In sum, since none of the plaintiff's arguments are properly before this Court, I vote to affirm the order.

ENTER:

Maria T. Fasulo

Clerk of the Court

Footnotes

Footnote 1:In Green Tree Servicing, LLC v Frantzeskakis (___ AD3d ___, 2021 NY Slip Op 06675), Turner v Sideris (187 AD3d 963), and HSBC Bank USA, N.A. v Sprei (180 AD3d 763), the plaintiffs appealed from orders which, after hearings to determine the validity of service of process, granted the defendants' motions to dismiss the complaints insofar as asserted against them for lack of personal jurisdiction. In all of those cases, the first issue we addressed was whether a hearing was necessary to determine whether service was validly effected (see Green Tree Servicing, LLC v Frantzeskakis, ___ AD3d ___, 2021 NY Slip Op 06675; Turner v Sideris, 187 AD3d at 963; HSBC Bank USA, N.A. v Sprei, 180 AD3d at 764). In Green Tree Servicing, LLC v Frantzeskakis (___ AD3d ___, 2021 NY Slip Op 06675), we recently held that a hearing to determine the validity of service of process was not warranted under the circumstances of that case and the Supreme Court should have denied the defendant's motion to dismiss the complaint insofar as asserted against him for lack of personal jurisdiction without a hearing. Although Mileski v MSC Indus. Direct Co., Inc. (159 AD3d 690) involved an appeal pursuant to CPLR 5501(a) from a final judgment, in that case we held that the Supreme Court should have denied that branch of the third-party defendant's motion which was to dismiss the third-party complaint based upon improper service without conducting a hearing, and accordingly, we reversed the final judgment and denied the subject branch of the third-party defendant's motion (see Turner v Sideris, 187 AD3d at 693). As the plaintiff herein would be able to raise the issue that the evidence submitted by Perla was insufficient to warrant a hearing on an appeal from the final judgment (see CPLR 5501[a][1]; Mileski v MSC Indus. Direct Co., Inc., 159 AD3d at 691), it would be inefficient to hold that we are unable to review this issue on the instant appeal.

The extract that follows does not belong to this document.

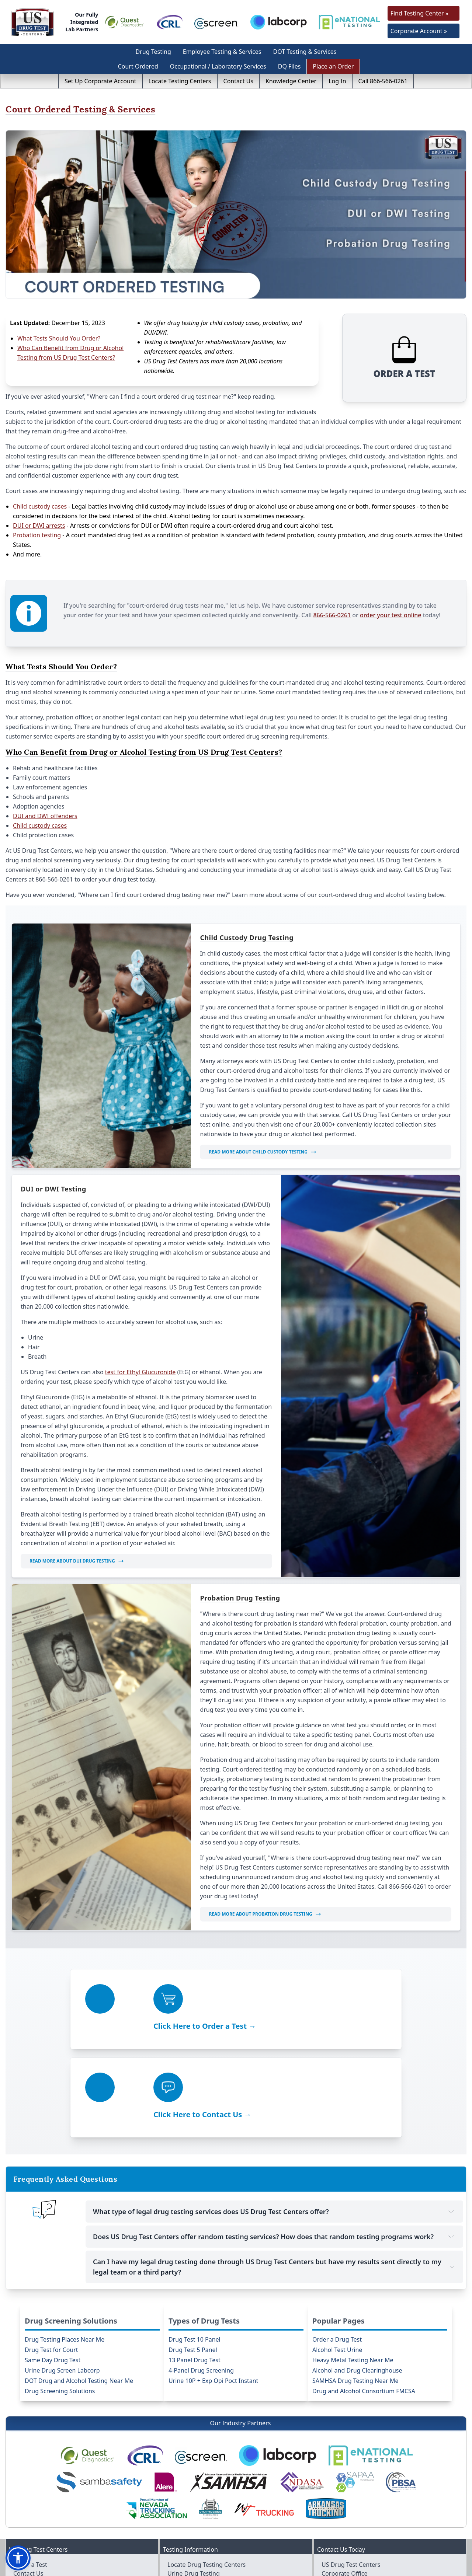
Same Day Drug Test (52, 2265)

Footnote 1:Contrary to the plurality's analysis, Gore and Lichtenstein are consistent with each other. In Lichtenstein, the First Department expressly noted that "[the issue] concerning the traverse hearing is moot, since the traverse hearing has already been held" (B.N. Realty Assoc. v Lichtenstein, 21 AD3d at 797), which is precisely the holding in Gore. Both cases stand for the general proposition that once the ultimate jurisdictional issue has been determined, whether through a defendant's waiver (as in Lichtenstein) or a determination after a traverse hearing (as in Gore), the issue of whether a court should have directed a traverse hearing to aid in its determination is rendered academic.